Pregnant healthcare personnel (HCP) should follow risk assessment and infection control guidelines for HCP exposed to patients with suspected or confirmed COVID-19. Adherence to recommended infection prevention and control practices is an important part of protecting all HCP in healthcare settings. Information on COVID-19 in pregnancy is very limited; facilities may want to consider limiting exposure of pregnant HCP to patients with confirmed or suspected COVID-19, especially during higher risk procedures (e.g., aerosol-generating procedures) if feasible based on staffing availability.
Vertical transmission includes transmission of a pathogen from a mother to her fetus or newborn before, during, or immediately after delivery. Transplacental transmission occurs during pregnancy when maternal viremia leads to transmission across the placenta (e.g., Zika virus). Perinatal transmission at the time of delivery can occur when the newborn comes into exposure with maternal bodily fluids during delivery (e.g., as occurs with herpes simplex virus [HSV]), through transmission of infectious virus through the breastmilk (e.g., as occurs with HIV), or other bodily fluids (e.g., as occurs with group B Streptococcus and vaginal fluids, influenza viruses and respiratory droplets), and some pathogens are transmitted by multiple routes.
In limited recent case series of infants born to mothers with COVID-19 published in the peer-reviewed literature, none of the infants have tested positive for SARS-CoV-2.* Additionally, virus was not detected in samples of amniotic fluid.

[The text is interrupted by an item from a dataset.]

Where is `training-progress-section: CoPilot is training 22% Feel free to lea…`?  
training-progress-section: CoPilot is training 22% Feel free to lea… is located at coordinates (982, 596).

Limited information is available about vertical transmission for other coronaviruses (MERS-CoV and SARS-CoV) but vertical transmission has not been reported for these infections.

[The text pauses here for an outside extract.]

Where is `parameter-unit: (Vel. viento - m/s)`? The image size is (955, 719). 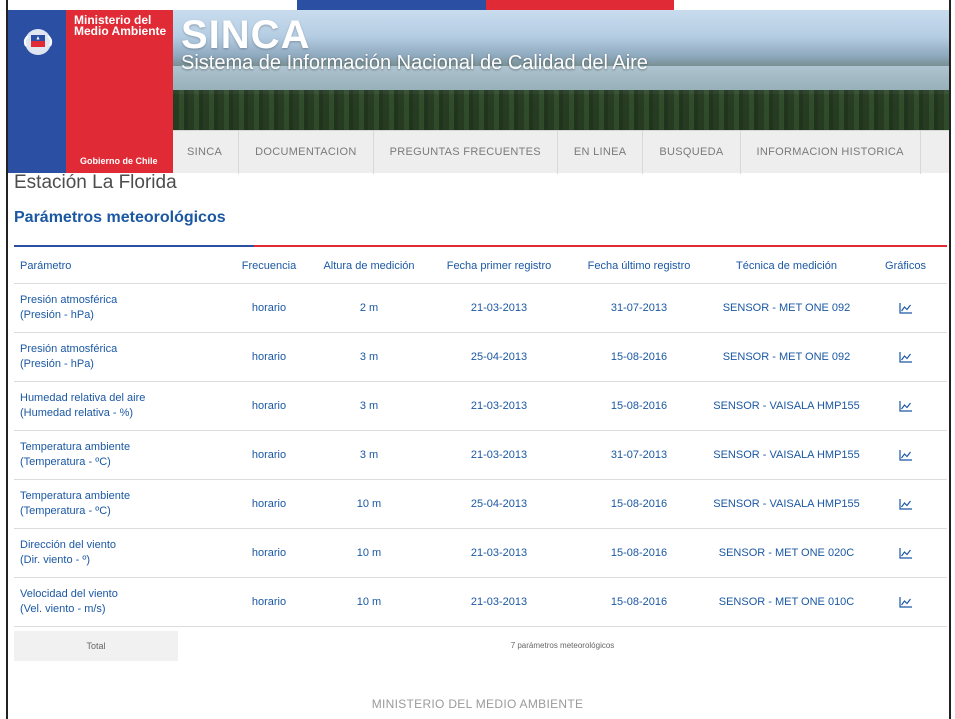
parameter-unit: (Vel. viento - m/s) is located at coordinates (63, 608).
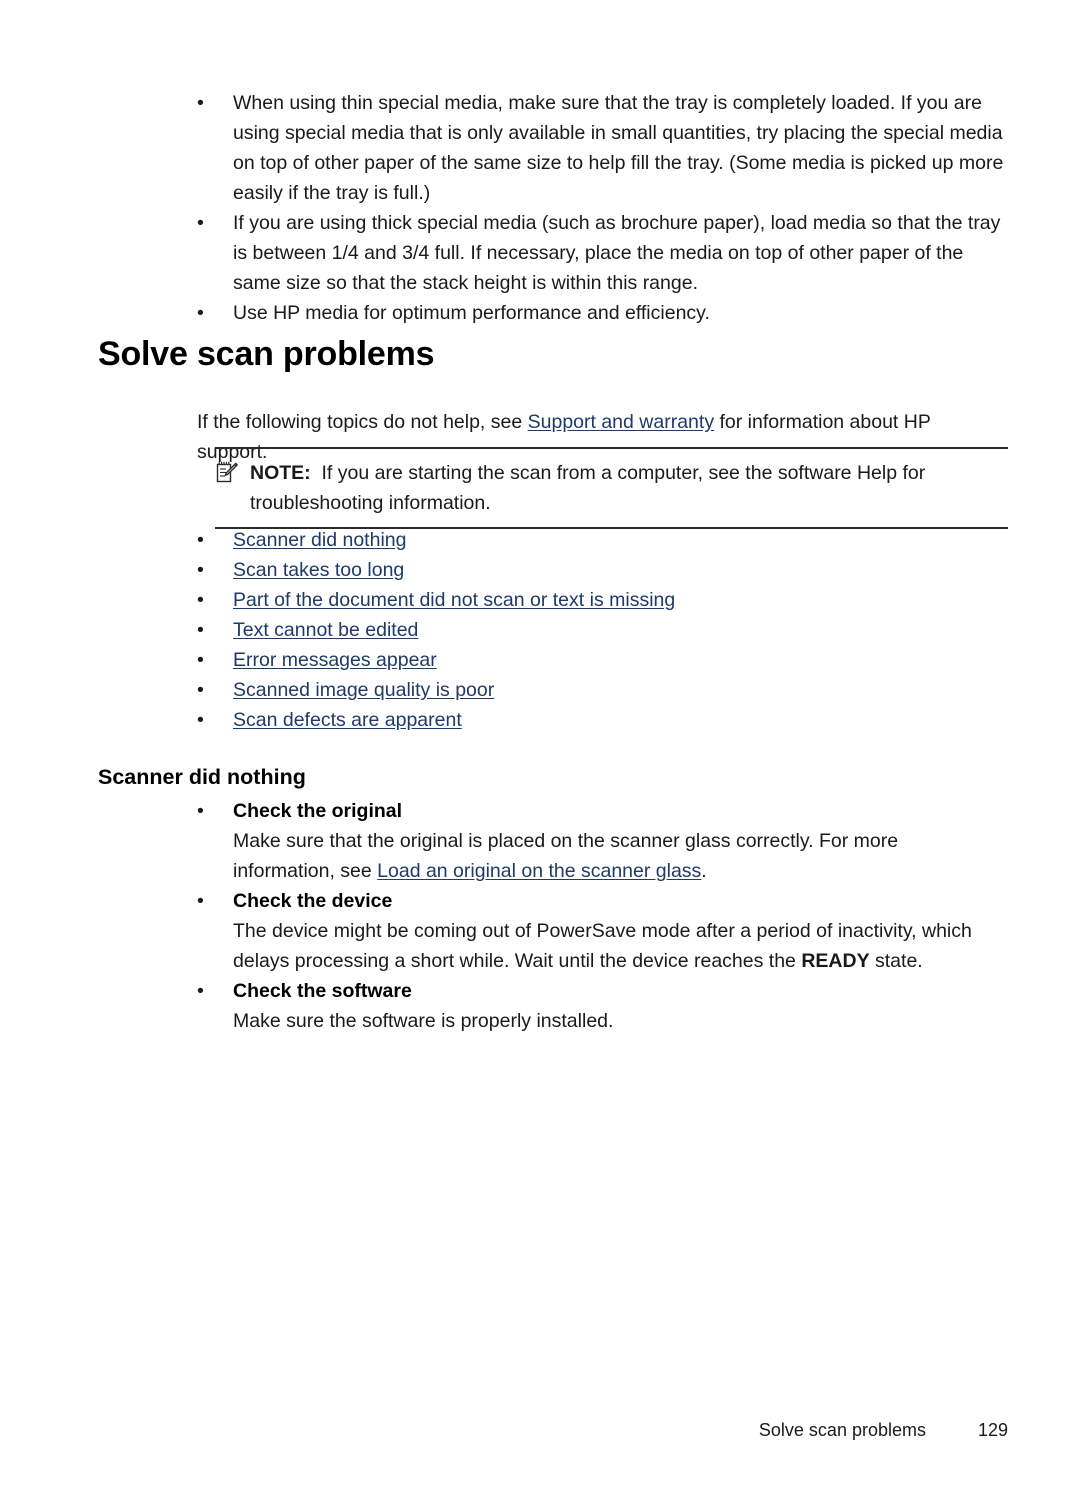  What do you see at coordinates (621, 422) in the screenshot?
I see `support-and-warranty-link: Support and warranty` at bounding box center [621, 422].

Based on limited case reports, adverse infant outcomes (e.g., preterm birth) have been reported among infants born to mothers positive for COVID-19 during pregnancy. However, it is not clear that these outcomes were related to maternal infection, and at this time the risk of adverse infant outcomes is not known. Given the limited data available related to COVID-19 during pregnancy, knowledge of adverse outcomes from other respiratory viral infections may provide some information. For example, other respiratory viral infections during pregnancy, such as influenza, have been associated with adverse neonatal outcomes, including low birth weight and preterm birth. Additionally, having a cold or influenza with high fever early in pregnancy may increase the risk of certain birth defects. Infants born preterm and/or small for gestational age have been reported among infants born to mothers with other coronavirus infections, SARS-CoV and MERS-CoV, during pregnancy.
At this time, there is no information on long-term health effects on infants either with COVID-19, or those exposed to SARS-CoV-2 in utero. In general, prematurity and low birth weight are associated with adverse long-term health effects.
Current knowledge suggests that human-to-human transmission occurs by close contact with a person with confirmed COVID-19 mainly via respiratory droplets produced when a person with infection coughs, sneezes, or talks. Recent studies indicate that people who are infected but do not have symptoms likely also play a role in the spread of COVID-19. In limited case series reported to date, no evidence of virus has been found in the breast milk of women with COVID-19. No information is available on the transmission of SARS-CoV-2* through breast milk (i.e., infectious virus in the breast milk).
In limited reports of lactating women infected with SARS-CoV,* virus has not been detected in breast milk; however, antibodies against SARS-CoV were detected in at least one sample.
* SARS-CoV caused an outbreak in 2002-2003. The virus causing the current outbreak called SARS-CoV-2. As the name indicates, the viruses are related, however they are not the same.